> [Your objective]:
Render as a numbered list the lines of the records from the one containing "Given: Open the Chats icon in left sidebar" through the last line, inclusive, skipping blank lines and leaving out the pictures.

> [Material for this task]:
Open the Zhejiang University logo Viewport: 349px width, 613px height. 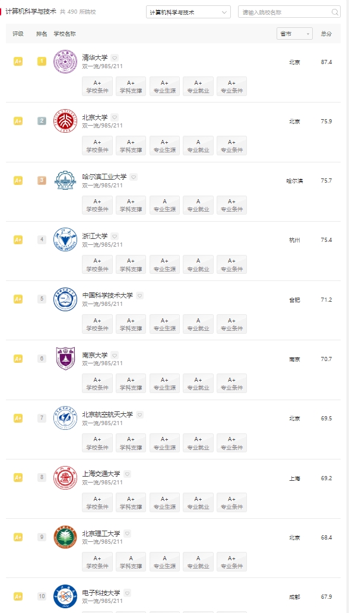pyautogui.click(x=65, y=240)
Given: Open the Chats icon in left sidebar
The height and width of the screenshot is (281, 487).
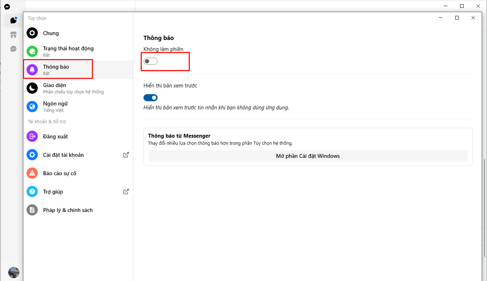Looking at the screenshot, I should pyautogui.click(x=13, y=20).

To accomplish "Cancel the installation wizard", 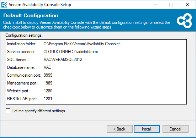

> [Exercise result]:
1. Given: Open the Chats icon in left sidebar
2. The height and width of the screenshot is (281, 487).
3. Looking at the screenshot, I should pyautogui.click(x=13, y=20).
4. To accomplish "Cancel the installation wizard", 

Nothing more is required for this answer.